My husband and I were raised very different. We were both in good schools and probably considered middle class. Our parents were able to let us pursue any extra curricular activities that we wished. But there are some differences that you notice after living with each other for a while. When we met, I would have been considered the spontaneous one. But I live by order and rules and black & white. This had caused me to impose by disciplines onto him. My expectations are that he perform his life the same way that I live mine. And this causes friction. This causes me to be unnecessarily frustrated, and this causes him undue stress.
I do not want this to be said of me. I do not want to be judgmental. I want love to proceed me. I want my heart to be sympathetic, not calloused. I don’t want to live in a world where my attention is drawn to faults instead of hurts or needs. People are hurting and dying in a world that just eats them alive. How am I different from them if I do the same? How am I an example of Christ if I do not let love be my motivator?
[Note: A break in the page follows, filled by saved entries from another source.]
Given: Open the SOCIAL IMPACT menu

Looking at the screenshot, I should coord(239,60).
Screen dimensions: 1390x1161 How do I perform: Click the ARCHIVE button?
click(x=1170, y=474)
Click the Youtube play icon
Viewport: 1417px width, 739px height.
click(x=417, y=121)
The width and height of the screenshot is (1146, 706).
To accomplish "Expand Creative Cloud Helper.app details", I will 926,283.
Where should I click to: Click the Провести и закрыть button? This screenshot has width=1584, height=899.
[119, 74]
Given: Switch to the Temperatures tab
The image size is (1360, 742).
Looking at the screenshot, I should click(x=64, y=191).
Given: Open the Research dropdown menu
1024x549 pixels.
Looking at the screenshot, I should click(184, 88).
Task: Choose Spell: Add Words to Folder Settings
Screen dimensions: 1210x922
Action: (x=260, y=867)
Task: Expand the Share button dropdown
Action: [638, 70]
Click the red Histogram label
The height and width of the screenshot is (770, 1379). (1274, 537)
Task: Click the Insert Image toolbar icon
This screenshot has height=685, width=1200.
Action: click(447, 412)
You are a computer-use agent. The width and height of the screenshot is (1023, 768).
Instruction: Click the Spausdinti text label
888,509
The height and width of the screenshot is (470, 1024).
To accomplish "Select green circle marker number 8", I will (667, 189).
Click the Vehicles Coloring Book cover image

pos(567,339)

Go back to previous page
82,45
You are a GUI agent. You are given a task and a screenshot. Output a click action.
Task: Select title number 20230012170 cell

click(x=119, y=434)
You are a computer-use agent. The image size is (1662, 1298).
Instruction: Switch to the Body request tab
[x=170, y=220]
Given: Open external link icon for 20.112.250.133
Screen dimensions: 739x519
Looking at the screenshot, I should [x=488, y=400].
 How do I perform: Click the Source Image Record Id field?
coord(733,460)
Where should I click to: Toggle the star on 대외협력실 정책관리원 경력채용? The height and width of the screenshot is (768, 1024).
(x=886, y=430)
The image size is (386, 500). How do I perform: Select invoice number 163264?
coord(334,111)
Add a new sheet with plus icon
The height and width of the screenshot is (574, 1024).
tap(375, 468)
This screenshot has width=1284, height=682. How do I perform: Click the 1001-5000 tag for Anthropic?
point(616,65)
It all goes back to the story. The whole big story. You know, the one where it’s not about me. Why would I impose my ridiculous customs on to anyone? How entirely arrogant can I be to think that my way is right? Why would I want anyone to be like me? I am called to shine the love of Christ and cause those that I come in contact with to see Him. Instead I have made it very clear that I think highly of myself. Yes, I am valuable and I have worth. But in the end, it is not about me. It’s not about us.